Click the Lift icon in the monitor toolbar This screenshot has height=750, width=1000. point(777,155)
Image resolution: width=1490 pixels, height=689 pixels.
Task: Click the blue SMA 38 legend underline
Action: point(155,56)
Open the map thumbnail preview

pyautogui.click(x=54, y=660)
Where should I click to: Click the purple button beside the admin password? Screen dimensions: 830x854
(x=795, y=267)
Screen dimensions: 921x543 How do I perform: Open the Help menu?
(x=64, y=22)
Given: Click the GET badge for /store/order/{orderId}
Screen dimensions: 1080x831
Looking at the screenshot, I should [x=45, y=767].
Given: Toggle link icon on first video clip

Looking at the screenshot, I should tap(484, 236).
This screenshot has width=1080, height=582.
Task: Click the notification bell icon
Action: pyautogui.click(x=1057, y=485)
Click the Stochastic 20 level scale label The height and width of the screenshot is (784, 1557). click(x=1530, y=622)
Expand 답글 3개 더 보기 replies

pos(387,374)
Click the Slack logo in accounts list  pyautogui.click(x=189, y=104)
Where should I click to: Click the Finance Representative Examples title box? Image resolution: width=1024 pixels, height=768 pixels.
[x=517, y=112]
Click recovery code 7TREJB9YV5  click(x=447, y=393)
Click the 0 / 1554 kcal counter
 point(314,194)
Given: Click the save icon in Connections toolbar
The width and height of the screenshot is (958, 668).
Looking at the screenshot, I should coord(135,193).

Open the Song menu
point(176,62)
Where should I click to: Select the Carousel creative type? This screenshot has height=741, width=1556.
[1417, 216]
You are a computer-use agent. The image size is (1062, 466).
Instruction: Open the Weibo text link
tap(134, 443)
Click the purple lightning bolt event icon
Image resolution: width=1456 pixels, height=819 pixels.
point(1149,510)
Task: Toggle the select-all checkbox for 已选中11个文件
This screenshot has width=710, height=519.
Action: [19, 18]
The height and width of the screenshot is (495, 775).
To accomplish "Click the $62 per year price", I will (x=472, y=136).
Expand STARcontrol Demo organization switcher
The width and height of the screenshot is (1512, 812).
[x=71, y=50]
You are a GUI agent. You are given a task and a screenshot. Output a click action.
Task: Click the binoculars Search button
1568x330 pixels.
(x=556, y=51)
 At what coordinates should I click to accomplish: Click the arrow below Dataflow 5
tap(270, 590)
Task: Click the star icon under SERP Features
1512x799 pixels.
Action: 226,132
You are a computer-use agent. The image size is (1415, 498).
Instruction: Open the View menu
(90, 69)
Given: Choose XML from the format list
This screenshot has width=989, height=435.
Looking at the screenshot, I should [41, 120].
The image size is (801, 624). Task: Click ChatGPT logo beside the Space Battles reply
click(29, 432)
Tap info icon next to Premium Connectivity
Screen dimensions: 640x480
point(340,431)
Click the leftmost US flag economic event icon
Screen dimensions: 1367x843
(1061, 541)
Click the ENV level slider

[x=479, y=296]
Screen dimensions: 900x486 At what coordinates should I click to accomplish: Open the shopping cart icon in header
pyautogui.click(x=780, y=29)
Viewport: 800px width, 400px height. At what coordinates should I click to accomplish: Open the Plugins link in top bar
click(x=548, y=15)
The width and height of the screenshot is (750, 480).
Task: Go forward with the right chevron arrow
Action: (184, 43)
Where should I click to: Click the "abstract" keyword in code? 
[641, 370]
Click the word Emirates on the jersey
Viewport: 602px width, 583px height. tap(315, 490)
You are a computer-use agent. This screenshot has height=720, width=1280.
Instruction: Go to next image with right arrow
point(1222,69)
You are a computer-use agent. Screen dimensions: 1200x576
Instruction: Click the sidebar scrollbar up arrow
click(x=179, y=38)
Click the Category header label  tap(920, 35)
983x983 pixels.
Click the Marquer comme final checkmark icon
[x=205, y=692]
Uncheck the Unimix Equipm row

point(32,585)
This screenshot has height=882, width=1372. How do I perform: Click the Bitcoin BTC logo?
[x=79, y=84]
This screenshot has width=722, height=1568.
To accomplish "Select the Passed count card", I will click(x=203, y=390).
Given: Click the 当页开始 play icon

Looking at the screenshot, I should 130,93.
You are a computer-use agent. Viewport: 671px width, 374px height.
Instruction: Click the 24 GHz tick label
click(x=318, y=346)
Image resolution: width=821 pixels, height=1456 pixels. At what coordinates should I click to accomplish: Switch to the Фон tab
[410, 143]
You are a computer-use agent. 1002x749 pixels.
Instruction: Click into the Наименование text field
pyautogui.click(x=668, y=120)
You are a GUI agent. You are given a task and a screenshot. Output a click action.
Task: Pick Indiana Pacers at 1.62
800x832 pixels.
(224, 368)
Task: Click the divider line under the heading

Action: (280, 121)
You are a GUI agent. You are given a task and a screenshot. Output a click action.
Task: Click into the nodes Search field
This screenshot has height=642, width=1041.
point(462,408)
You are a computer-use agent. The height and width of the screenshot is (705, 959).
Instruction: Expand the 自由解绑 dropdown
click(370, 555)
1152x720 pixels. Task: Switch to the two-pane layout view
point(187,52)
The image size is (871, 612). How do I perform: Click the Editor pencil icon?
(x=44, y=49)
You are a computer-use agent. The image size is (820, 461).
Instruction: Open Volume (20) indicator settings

━━━━━━━━━━━━━━━━━━━━

▸ **PROBLEM REQUIREMENTS**: Retype the records exactly.

▸ **REPLY**:
Click the Lift icon in the monitor toolbar This screenshot has height=750, width=1000. point(777,155)
Image resolution: width=1490 pixels, height=689 pixels.
Task: Click the blue SMA 38 legend underline
Action: point(155,56)
Open the map thumbnail preview

pyautogui.click(x=54, y=660)
Where should I click to: Click the purple button beside the admin password? Screen dimensions: 830x854
(x=795, y=267)
Screen dimensions: 921x543 How do I perform: Open the Help menu?
(x=64, y=22)
Given: Click the GET badge for /store/order/{orderId}
Screen dimensions: 1080x831
Looking at the screenshot, I should [x=45, y=767].
Given: Toggle link icon on first video clip

Looking at the screenshot, I should tap(484, 236).
This screenshot has width=1080, height=582.
Task: Click the notification bell icon
Action: pyautogui.click(x=1057, y=485)
Click the Stochastic 20 level scale label The height and width of the screenshot is (784, 1557). click(x=1530, y=622)
Expand 답글 3개 더 보기 replies

pos(387,374)
Click the Slack logo in accounts list  pyautogui.click(x=189, y=104)
Where should I click to: Click the Finance Representative Examples title box? Image resolution: width=1024 pixels, height=768 pixels.
[x=517, y=112]
Click recovery code 7TREJB9YV5  click(x=447, y=393)
Click the 0 / 1554 kcal counter
 point(314,194)
Given: Click the save icon in Connections toolbar
The width and height of the screenshot is (958, 668).
Looking at the screenshot, I should coord(135,193).

Open the Song menu
point(176,62)
Where should I click to: Select the Carousel creative type? This screenshot has height=741, width=1556.
[1417, 216]
You are a computer-use agent. The image size is (1062, 466).
Instruction: Open the Weibo text link
tap(134, 443)
Click the purple lightning bolt event icon
Image resolution: width=1456 pixels, height=819 pixels.
point(1149,510)
Task: Toggle the select-all checkbox for 已选中11个文件
This screenshot has width=710, height=519.
Action: [19, 18]
The height and width of the screenshot is (495, 775).
To accomplish "Click the $62 per year price", I will (x=472, y=136).
Expand STARcontrol Demo organization switcher
The width and height of the screenshot is (1512, 812).
[x=71, y=50]
You are a GUI agent. You are given a task and a screenshot. Output a click action.
Task: Click the binoculars Search button
1568x330 pixels.
(x=556, y=51)
 At what coordinates should I click to accomplish: Click the arrow below Dataflow 5
tap(270, 590)
Task: Click the star icon under SERP Features
1512x799 pixels.
Action: 226,132
You are a computer-use agent. The image size is (1415, 498).
Instruction: Open the View menu
(90, 69)
Given: Choose XML from the format list
This screenshot has width=989, height=435.
Looking at the screenshot, I should [41, 120].
The image size is (801, 624). Task: Click ChatGPT logo beside the Space Battles reply
click(29, 432)
Tap info icon next to Premium Connectivity
Screen dimensions: 640x480
point(340,431)
Click the leftmost US flag economic event icon
Screen dimensions: 1367x843
(1061, 541)
Click the ENV level slider

[x=479, y=296]
Screen dimensions: 900x486 At what coordinates should I click to accomplish: Open the shopping cart icon in header
pyautogui.click(x=780, y=29)
Viewport: 800px width, 400px height. At what coordinates should I click to accomplish: Open the Plugins link in top bar
click(x=548, y=15)
The width and height of the screenshot is (750, 480).
Task: Go forward with the right chevron arrow
Action: (184, 43)
Where should I click to: Click the "abstract" keyword in code? 
[641, 370]
Click the word Emirates on the jersey
Viewport: 602px width, 583px height. tap(315, 490)
You are a computer-use agent. This screenshot has height=720, width=1280.
Instruction: Go to next image with right arrow
point(1222,69)
You are a computer-use agent. Screen dimensions: 1200x576
Instruction: Click the sidebar scrollbar up arrow
click(x=179, y=38)
Click the Category header label  tap(920, 35)
983x983 pixels.
Click the Marquer comme final checkmark icon
[x=205, y=692]
Uncheck the Unimix Equipm row

point(32,585)
This screenshot has height=882, width=1372. How do I perform: Click the Bitcoin BTC logo?
[x=79, y=84]
This screenshot has width=722, height=1568.
To accomplish "Select the Passed count card", I will click(x=203, y=390).
Given: Click the 当页开始 play icon

Looking at the screenshot, I should 130,93.
You are a computer-use agent. Viewport: 671px width, 374px height.
Instruction: Click the 24 GHz tick label
click(x=318, y=346)
Image resolution: width=821 pixels, height=1456 pixels. At what coordinates should I click to accomplish: Switch to the Фон tab
[410, 143]
You are a computer-use agent. 1002x749 pixels.
Instruction: Click into the Наименование text field
pyautogui.click(x=668, y=120)
You are a GUI agent. You are given a task and a screenshot. Output a click action.
Task: Pick Indiana Pacers at 1.62
800x832 pixels.
(224, 368)
Task: Click the divider line under the heading

Action: (280, 121)
You are a GUI agent. You are given a task and a screenshot. Output a click action.
Task: Click into the nodes Search field
This screenshot has height=642, width=1041.
point(462,408)
You are a computer-use agent. The height and width of the screenshot is (705, 959).
Instruction: Expand the 自由解绑 dropdown
click(370, 555)
1152x720 pixels. Task: Switch to the two-pane layout view
point(187,52)
The image size is (871, 612). How do I perform: Click the Editor pencil icon?
(x=44, y=49)
You are a computer-use agent. The image size is (820, 461).
Instruction: Open Volume (20) indicator settings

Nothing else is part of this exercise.